HARTFORD — Southington’s Chris Denorfia had to wait an extra year, but he will finally get the chance to manage the Hartford Yard Goats this spring, and he can’t wait to get on the field.
All of minor league baseball was wiped out in 2020 by the pandemic. The 2021 season will start on May 11th.
Denorfia, 40, was hired manager of the Eastern League's Hartford Yard Goats, the Double-A Affiliate of the Colorado Rockies, on Jan. 7, 2020. He is the fourth manager in team history and he was reappointed on Tuesday.
“It’s going to be great to get back out there,” Denorfia said during a Zoom call later that afternoon.
Denorfia said the team was immediately sent home on March 13 when baseball shut down in the midst of spring training and everyone scattered back to their homes to stay safe during the pandemic.
“Since then, the Rockies have been fantastic about being in touch with these guys,” Denorfia said. “We did a lot of this (Zoom) in large groups and individually. Number one, we were making sure they were OK. It was a trying time for everyone mentally and physically.
“We made sure everyone had everything they needed. We wanted to make sure everyone's heads are in the right spot and on the right track.”
Denorfia spent 2020 at home with his family in Southington.
“I got home and hunkered down like everyone else,” Denorfia said. “I spent time with family, which is something I hadn’t had the chance to do. I would have enjoyed it more under different circumstances.”
Denorfia, who grew up in Southington and went to Choate, played 10 years in Major League Baseball, then transitioned to coaching with two seasons in the Chicago Cubs' front office.
Denorfia’s 2021 staff with the Yard Goats will include pitching coach Frank Gonzales and hitting coach Tom Sutaris. Hoshito Mizutani is the team trainer and Mason Rook is the physical performance coach.
“At this point, you are going to see a lot of very, very grateful people when we get over that mountain,” Denorfia said. “The players can’t wait to put their uniforms on again after missing a year.”
◆ ◆ ◆ ◆ ◆ ◆ ◆
Tasks to complete:
- 1) Translate this sentence from the article on Chris Denorfia into Spanish: "Denorfia spent 2020 at home with his family in Southington."
- 2) List each person the article on Chris Denorfia names as a member of his 2021 Yard Goats staff, along with that person's role.

Supplied data:
◆ ◆ ◆ ◆ ◆ ◆ ◆
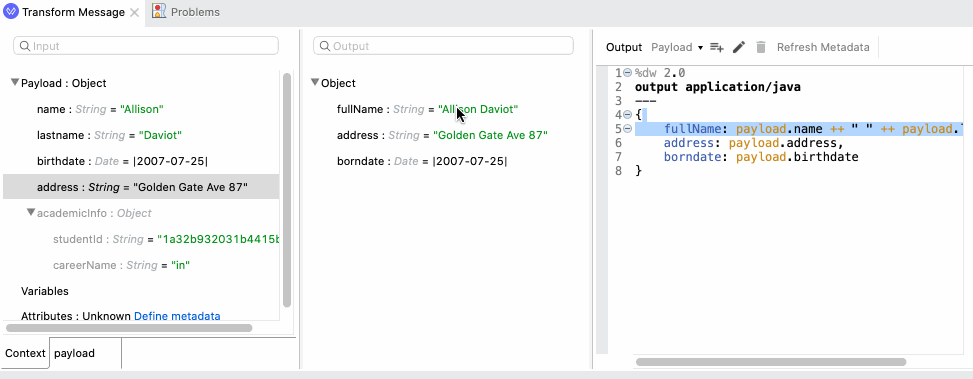Fold code at line 5 marker
973x379 pixels.
(x=627, y=128)
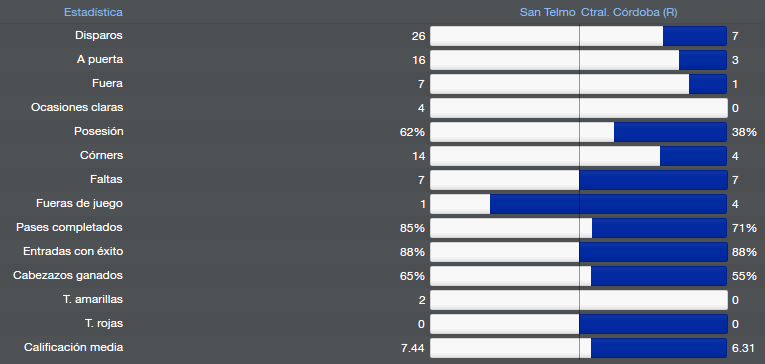
Task: Select the Córners row label
Action: point(101,155)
◆ ◆ ◆ ◆ ◆ ◆ ◆
Results for the exercise:
- 1) Denorfia pasó 2020 en casa con su familia en Southington.

- 2)
- Frank Gonzales, pitching coach
- Tom Sutaris, hitting coach
- Hoshito Mizutani, team trainer
- Mason Rook, physical performance coach